パーティーには、お酒が大好きなドワーフ族と酒豪のアナ先生がいるので、取り敢えず、エールを70樽、ワインも30樽、酔い潰し大会に使われるテキーラは500瓶用意した。
これだけお酒があれば、ドワーフ達も満足するだろう。
招待客の相手はアナ先生が、料理はクモと俺が担当する。
ビー子とアドが、ウェートレスだ。
知らない人を世界樹のダンジョンに招き入れたくないので、おもてなしは、全て自分達でやらないといけない。
俺達にとって、パーティーは戦場だった。
なにせドワーフの職人が、200人以上も来ているのだ。
料理を作っても作っても、まだ足りない。
ビー子とアドも、てんてこ舞いだ。
大酒豪であるアナ先生さえも、ドワーフ達に飲み比べを何度も挑まれ、フラフラしているし。
結局、3日目のお昼に、図々しいドワーフ族の最後の一人が帰ってくれて、お城のお披露目会が終わった。

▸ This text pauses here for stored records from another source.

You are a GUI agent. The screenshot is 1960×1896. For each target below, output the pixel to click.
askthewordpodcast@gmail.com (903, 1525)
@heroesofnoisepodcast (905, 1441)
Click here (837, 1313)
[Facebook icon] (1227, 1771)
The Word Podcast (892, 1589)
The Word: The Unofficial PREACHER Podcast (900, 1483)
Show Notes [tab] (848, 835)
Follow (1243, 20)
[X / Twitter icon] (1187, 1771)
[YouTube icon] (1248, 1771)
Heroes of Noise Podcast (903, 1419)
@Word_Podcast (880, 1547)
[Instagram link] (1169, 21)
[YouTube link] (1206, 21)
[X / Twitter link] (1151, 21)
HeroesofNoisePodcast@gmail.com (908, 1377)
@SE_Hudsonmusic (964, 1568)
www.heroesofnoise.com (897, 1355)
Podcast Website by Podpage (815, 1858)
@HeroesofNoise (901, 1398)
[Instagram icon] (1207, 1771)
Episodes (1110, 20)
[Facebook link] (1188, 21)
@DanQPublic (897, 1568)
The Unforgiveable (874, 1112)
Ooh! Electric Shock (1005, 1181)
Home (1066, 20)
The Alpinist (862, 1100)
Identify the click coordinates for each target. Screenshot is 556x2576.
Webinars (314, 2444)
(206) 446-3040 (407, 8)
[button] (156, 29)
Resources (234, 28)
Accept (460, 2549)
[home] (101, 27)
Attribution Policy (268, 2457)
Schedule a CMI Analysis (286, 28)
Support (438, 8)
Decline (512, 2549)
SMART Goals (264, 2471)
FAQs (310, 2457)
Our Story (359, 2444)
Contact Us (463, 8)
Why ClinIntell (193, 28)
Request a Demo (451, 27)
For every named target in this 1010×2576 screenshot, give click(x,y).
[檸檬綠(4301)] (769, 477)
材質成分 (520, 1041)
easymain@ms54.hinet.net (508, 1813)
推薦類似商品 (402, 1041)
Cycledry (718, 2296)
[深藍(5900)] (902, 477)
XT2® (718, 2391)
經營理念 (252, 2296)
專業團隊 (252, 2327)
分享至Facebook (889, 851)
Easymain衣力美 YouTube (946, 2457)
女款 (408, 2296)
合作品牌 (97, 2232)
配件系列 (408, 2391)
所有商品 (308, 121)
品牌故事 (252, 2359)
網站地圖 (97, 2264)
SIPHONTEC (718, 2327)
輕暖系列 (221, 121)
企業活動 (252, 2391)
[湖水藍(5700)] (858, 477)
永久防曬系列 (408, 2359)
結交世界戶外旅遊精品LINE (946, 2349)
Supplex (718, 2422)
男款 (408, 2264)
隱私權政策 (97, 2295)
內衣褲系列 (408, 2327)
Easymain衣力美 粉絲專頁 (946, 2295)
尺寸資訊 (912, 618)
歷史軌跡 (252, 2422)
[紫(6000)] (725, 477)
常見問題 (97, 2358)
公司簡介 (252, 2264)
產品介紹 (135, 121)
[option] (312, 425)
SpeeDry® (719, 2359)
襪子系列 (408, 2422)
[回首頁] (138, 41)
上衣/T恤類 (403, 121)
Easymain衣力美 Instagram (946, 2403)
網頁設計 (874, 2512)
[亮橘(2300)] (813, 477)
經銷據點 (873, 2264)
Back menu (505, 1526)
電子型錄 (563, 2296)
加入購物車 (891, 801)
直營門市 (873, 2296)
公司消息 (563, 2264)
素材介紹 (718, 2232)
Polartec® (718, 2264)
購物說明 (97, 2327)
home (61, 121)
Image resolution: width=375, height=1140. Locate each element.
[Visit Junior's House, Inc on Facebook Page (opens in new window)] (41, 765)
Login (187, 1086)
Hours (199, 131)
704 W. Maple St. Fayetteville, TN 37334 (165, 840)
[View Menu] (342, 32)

用意したお酒が、全部空になったのは、言うまでも無い。
パーティーが、3日間も続いてしまったのは、多分お酒をたくさん用意してしまったからだと思う。
ドワーフ達は、お酒に目がないのだ。
お酒の量を少なくしておけば、多分ドワーフ達は直ぐに帰ったであろう。
ドワーフ達が、たくさん来ると思って、お酒をたくさん用意したのが裏目にでてしまった形である。
センコーさんが、用意したお酒を見て、「アチャー! やっちゃったね」と、言っていたのは、多分そういう事であろう。
知っていたら、『最初に教えてくれよ!』と、思う、エーサク達であった。